La distinction entre date de début des symptômes et date de diagnostic peut parfois avoir une importance (pe. syndrome démentiel) et c’est souvent la date de début des symptômes qui importe le plus, avec néanmoins des problèmes de difficulté à mesurer la date de début des symptômes.

Même s’il est fait référence au dossier médical informatisé, les problèmes décrits dans ce billet sont tout aussi applicables aux dossiers papiers, pour lesquels il existe des documents ou source de données index. Il est aussi généralisable aux registres. Il est enfin généralisable aux cohortes prospectives incluant des cas prévalents, pour lesquels la visite index sera généralement la visite d’inclusion.

Concept apparenté, l’anti-cohorte ou cohorte inversée

Ne cherchez pas ce concept dans la littérature scientifique, vous ne l’y trouverez pas. Le terme de cohorte inversée ou anti-cohorte est une invention de l’auteur de ce blog. Il s’agit d’une méthodologie à classer dans la sémiologie fongique des études, c’est-à-dire, un exemple de ce qu’il ne faut pas faire. Plutôt que de sélectionner les sujets nouvellement diagnostiqués sur une période donnée (pe. entre 2010 et 2019) et de les suivre jusqu’à survenue d’un événement ou censure administrative à une date de point (pe. 31 décembre 2019), la cohorte inversée sélectionne les sujets sur la présence d’un événement sur une période récente (pe. 2018-2019), puis on remonte le dossier médical jusqu’à la visite la plus ancienne du dossier médical (pe. 2000-2019) et on l’analyse comme si le sujet avait été sélectionné sur cette première visite.

Le taux de survenue d’événement atteint alors 100%. Cela ressemble à une méthodologie cas-témoin dans laquelle il n’y aurait que des cas. Malheureusement, le fichier de données se présente comme celui d’une cohorte et un statisticien non au fait de la méthodologie de sélection employée pourrait alors l’analyser comme s’il s’agissait d’une cohorte ordinaire. Les sujets dont la date de première visite est récente auront alors une survie avant événement raccourcie.

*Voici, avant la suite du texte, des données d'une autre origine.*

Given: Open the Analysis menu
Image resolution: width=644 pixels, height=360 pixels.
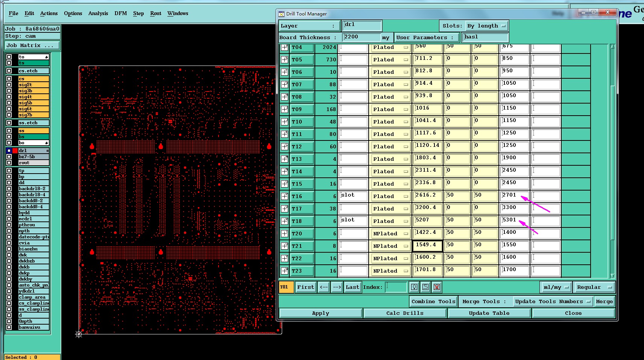Looking at the screenshot, I should click(x=98, y=14).
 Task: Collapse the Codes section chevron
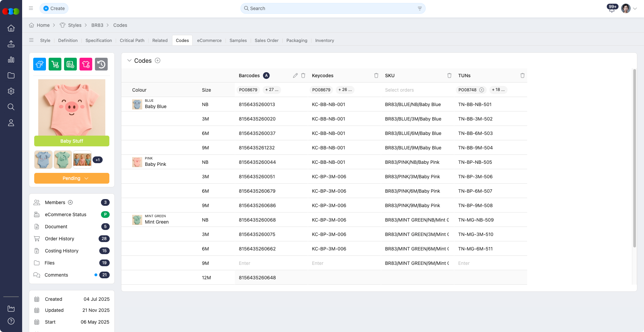point(129,60)
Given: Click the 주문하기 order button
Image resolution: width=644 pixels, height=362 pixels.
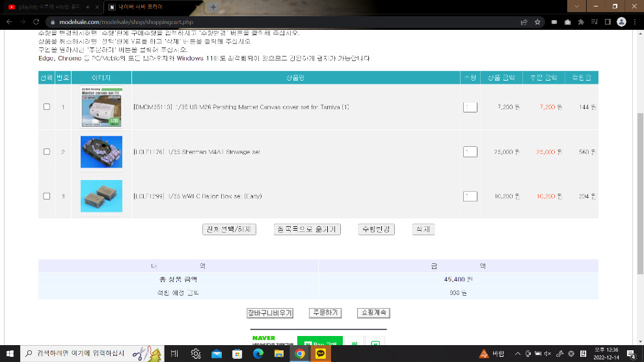Looking at the screenshot, I should [324, 313].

Une variante de cette cohorte inversée est la sélection de la « file active » des patients (pe. ayant eu une visite entre janvier et décembre 2019) qu’ils aient eu ou non l’événement d’intérêt, puis de remonter jusqu’à la première visite du dossier médical (pe. jusqu’à l’an 2000 pour certains patients). La visite index est alors en 2019, avec une forte représentation des cas prévalents. Même si certains événements peuvent survenir après la date index (pe. date index en février 2019 et événement en septembre 2019), si on utilise la date de première visite comme baseline du suivi, on aura une période d’immortalité extrêmement longue et un très faible nombre d’événements au total. Toute variable positivement corrélée à la date de première visite sera corrélée négativement corrélée au délai avant survie.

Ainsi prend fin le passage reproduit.